#### TASK DIRECTIONS
Continue the article on technology platforms in digital transformation, starting right after its final sentence.

3. Platforms as the foundation for change
Technology platforms also play a role in managing complex and subject-to-change digital transformation efforts.
Cloud computing undergirds many, if not most, transformation projects, and IT service providers often back multiple platforms. Movate, for instance, supports AWS, Azure and Google Cloud Platform.
Tata Communications offers what it calls a digital fabric -- consisting of network, security, cloud and collaboration elements -- as the transformation bedrock, said C R Srinivasan, executive vice president, cloud and cybersecurity services and chief digital officer at Tata Communications. The company offers customers a mix of infrastructure platforms and managed services.
Sateesh Seetharamiah, CEO of EdgeVerve, a subsidiary of global systems integrator Infosys, offers another take on platforms, which he sees as a way to address interoperability challenges. Linkages among enterprise functions suffered during the COVID-era's rapid digitalization. Hastily assembled cloud offerings often exist in isolation.
EdgeVerve offers platforms, enabled through API plugins, that bridge in-house cloud silos and connect an enterprise with its external stakeholders, Seetharamiah said. Examples include TradeEdge, which orchestrates data connections among distributors and retailers, and AssistEdge, which integrates customer service processes within a contact center.
"We believe this is the way enterprises will evolve into the future," he said.
Industry cloud platforms, meanwhile, could help customers close the gap between cloud adoption and realizing business value, noted Nicholas Merizzi, principal, cloud strategy at Deloitte. Such clouds provide pre-built modules that cover perhaps 70% of a business's industry-specific requirements. This happens at the subsegment level. In banking, for example, customers can tap industry clouds specializing in wealth management, capital markets or commercial banking, Merizzi said.
A key advantage is speed, a quality sometimes lacking in digital transformation. Pre-assembled modules free customers from having to build their own cloud foundations, he noted. This approach accelerates business benefits for customers and lets them focus on differentiation.
"It allows you to go to market a lot faster," Merizzi said.

(Collected data)
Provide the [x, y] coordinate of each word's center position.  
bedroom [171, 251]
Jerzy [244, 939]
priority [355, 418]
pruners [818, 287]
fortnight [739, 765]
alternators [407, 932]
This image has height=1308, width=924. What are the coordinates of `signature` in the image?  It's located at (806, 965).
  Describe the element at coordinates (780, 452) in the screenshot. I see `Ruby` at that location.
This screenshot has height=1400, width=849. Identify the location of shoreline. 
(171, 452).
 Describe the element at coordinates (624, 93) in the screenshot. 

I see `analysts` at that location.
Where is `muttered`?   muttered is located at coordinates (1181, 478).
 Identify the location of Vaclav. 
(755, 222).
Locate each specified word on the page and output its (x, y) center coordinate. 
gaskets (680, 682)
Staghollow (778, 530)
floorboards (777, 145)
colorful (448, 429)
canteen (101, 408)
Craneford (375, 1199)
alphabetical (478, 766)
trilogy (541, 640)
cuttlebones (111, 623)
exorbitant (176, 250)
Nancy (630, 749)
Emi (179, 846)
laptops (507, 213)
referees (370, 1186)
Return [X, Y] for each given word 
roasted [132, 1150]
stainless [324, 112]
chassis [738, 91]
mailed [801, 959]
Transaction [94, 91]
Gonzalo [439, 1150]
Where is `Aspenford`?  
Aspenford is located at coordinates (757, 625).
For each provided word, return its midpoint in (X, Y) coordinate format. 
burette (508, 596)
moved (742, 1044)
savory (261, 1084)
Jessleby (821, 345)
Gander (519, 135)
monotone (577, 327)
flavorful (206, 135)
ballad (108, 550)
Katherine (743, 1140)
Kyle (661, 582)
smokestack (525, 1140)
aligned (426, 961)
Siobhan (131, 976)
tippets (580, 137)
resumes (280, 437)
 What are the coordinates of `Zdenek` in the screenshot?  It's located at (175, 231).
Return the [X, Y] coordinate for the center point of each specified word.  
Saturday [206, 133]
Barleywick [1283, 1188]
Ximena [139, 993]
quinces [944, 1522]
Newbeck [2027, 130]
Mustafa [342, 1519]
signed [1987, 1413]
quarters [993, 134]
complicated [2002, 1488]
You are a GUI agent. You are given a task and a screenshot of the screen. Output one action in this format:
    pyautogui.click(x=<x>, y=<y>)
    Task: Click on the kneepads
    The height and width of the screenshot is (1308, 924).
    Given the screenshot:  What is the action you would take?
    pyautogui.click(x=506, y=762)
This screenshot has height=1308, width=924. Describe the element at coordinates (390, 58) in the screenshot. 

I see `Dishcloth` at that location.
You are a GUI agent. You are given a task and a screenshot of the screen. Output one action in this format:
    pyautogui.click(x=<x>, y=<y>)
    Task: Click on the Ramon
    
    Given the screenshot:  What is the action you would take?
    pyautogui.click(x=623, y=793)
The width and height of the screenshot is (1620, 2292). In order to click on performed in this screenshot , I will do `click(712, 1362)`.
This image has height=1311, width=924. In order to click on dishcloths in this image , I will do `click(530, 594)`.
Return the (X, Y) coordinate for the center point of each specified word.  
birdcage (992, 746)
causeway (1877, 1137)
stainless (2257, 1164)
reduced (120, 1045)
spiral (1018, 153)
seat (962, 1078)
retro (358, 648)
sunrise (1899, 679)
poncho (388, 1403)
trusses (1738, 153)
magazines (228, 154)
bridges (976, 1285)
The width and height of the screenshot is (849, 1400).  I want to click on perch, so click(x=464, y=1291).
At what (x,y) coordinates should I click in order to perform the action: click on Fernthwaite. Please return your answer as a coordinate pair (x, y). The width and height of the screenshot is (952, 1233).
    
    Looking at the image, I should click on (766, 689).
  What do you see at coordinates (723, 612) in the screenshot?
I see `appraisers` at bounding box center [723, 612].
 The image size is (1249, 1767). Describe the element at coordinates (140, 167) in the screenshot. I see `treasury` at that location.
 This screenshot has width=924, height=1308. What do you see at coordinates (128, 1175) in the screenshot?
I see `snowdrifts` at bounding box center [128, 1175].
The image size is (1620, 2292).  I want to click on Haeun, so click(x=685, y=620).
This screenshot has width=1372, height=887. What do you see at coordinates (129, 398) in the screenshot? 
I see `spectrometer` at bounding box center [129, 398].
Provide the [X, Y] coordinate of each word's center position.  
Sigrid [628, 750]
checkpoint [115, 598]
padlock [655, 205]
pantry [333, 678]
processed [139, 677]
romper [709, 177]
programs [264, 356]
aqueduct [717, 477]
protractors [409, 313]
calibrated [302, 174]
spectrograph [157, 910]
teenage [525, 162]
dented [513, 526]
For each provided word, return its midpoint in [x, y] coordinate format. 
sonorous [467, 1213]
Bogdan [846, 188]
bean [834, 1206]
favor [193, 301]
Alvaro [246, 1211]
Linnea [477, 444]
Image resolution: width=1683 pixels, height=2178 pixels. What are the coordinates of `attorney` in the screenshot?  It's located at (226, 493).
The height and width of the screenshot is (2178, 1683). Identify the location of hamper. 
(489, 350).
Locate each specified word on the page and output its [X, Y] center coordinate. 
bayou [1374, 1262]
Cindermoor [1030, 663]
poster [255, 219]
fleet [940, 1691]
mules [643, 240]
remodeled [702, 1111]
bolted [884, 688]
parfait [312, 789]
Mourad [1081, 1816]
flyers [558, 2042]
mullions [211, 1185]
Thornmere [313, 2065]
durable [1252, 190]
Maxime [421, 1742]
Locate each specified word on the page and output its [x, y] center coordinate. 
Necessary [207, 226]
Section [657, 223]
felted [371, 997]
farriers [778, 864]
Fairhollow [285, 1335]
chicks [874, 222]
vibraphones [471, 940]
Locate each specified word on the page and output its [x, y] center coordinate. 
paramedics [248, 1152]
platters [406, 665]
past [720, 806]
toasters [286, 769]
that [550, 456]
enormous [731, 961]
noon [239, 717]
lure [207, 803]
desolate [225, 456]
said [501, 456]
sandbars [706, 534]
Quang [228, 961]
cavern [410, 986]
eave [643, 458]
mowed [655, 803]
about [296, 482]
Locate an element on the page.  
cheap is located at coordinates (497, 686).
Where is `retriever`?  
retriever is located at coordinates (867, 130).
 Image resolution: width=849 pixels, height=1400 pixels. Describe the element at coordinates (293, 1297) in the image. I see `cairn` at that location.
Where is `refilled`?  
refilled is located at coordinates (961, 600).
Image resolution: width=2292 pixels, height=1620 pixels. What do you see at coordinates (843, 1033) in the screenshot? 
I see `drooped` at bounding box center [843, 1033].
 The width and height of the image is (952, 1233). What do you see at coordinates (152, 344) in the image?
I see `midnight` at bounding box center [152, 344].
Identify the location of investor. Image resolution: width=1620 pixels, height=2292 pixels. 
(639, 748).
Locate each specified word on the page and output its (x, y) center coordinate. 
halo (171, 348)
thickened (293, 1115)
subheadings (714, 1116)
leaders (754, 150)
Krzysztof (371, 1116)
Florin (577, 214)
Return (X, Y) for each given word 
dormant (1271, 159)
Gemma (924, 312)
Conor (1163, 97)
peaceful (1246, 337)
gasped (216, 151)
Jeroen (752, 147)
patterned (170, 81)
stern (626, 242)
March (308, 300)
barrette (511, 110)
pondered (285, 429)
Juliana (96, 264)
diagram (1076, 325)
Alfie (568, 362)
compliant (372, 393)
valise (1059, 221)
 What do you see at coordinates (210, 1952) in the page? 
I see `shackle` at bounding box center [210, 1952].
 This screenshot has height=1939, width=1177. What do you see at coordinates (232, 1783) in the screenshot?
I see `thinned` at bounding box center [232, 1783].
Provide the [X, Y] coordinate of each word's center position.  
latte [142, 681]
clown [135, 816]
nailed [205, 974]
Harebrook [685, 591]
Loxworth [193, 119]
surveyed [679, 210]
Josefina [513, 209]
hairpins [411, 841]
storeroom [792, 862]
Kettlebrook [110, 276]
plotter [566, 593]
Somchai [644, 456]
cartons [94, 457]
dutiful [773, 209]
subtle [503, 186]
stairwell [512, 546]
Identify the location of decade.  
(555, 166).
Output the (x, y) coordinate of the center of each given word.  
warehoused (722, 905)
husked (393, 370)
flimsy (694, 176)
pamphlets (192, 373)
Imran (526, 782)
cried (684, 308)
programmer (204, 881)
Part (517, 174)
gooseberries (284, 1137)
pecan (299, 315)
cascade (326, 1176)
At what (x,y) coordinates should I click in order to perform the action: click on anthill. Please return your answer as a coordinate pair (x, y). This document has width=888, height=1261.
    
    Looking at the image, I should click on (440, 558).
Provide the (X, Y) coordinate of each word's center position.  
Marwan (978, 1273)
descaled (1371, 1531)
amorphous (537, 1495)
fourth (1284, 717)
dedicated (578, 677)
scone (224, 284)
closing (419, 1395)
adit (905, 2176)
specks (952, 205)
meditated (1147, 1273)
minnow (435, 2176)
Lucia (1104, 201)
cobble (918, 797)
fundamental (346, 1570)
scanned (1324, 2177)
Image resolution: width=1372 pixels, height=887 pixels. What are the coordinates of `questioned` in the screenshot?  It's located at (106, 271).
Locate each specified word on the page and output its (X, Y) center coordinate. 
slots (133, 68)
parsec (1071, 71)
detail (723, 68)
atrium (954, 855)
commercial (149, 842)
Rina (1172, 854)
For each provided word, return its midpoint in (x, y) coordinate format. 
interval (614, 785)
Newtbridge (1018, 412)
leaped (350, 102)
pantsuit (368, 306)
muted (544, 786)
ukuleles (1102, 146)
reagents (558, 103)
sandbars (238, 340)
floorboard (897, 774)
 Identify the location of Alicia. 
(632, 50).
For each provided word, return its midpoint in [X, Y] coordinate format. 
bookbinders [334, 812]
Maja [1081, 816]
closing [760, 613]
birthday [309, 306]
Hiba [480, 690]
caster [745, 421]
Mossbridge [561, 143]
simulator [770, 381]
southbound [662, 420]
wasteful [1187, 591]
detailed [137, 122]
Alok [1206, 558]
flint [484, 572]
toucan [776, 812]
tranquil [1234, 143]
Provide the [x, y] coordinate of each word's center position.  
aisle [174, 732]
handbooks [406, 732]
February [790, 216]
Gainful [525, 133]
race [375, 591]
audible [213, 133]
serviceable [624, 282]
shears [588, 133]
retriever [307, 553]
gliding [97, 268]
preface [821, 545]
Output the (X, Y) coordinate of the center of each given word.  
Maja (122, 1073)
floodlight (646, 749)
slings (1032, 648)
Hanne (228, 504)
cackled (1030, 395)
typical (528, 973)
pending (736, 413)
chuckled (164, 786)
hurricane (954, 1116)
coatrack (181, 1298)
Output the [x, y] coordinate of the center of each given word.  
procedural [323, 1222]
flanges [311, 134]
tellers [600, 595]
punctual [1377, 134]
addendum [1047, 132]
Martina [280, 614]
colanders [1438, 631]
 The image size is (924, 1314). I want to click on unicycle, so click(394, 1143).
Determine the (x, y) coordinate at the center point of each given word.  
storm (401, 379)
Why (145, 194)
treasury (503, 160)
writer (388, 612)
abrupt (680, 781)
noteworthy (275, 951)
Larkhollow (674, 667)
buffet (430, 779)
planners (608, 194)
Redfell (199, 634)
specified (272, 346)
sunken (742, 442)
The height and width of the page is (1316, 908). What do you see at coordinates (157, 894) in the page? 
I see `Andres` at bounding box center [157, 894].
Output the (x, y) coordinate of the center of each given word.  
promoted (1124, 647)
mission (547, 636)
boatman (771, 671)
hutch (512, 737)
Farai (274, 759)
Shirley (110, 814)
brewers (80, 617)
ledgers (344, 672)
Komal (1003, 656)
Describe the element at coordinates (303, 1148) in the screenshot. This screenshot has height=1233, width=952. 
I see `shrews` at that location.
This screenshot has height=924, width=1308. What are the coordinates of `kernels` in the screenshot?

#### RESPONSE FOR THIS EXERCISE
4. Digital transformation roadmaps
Digital transformation projects can get bogged down in cultural change obstacles, the complexity of legacy systems and cost overruns, Tyagi said. Movate offers a digital transformation roadmap as a "the basic foundation to execute the transformation agenda in a timely manner," Tyagi said. The roadmap identifies project priorities and communicates benefits to all parties involved in an enterprise's business functions.
Planning early and often is another way of putting it. At NetGain, the MSP's initial engagement with clients involves establishing an overarching strategy that articulates the vision for success and prioritizes specific initiatives as part of a transformation roadmap, Sabharwal said.
Components of that first engagement include a well-defined outcome, a time frame for realizing that goal and a roadmap with measurable targets set for each phase, he noted. Alignment between business and technology stakeholders, a capability and skills assessment and a framework for ongoing governance are also part of the package.
David Chou, director of cloud capabilities at Leidos, a technology, engineering, and science solutions and services provider based in Reston, Va., emphasized the importance of spending time upfront to develop an overall digital strategy. That strategy should consider the effects of the transformation journey on an organization's mission and end users.
"When they do that, people start to bring up areas of concern," Chou said. "They realize digital transformation is not just a technology thing. The most success we've seen is where customers support it more from an organizational and cultural aspect."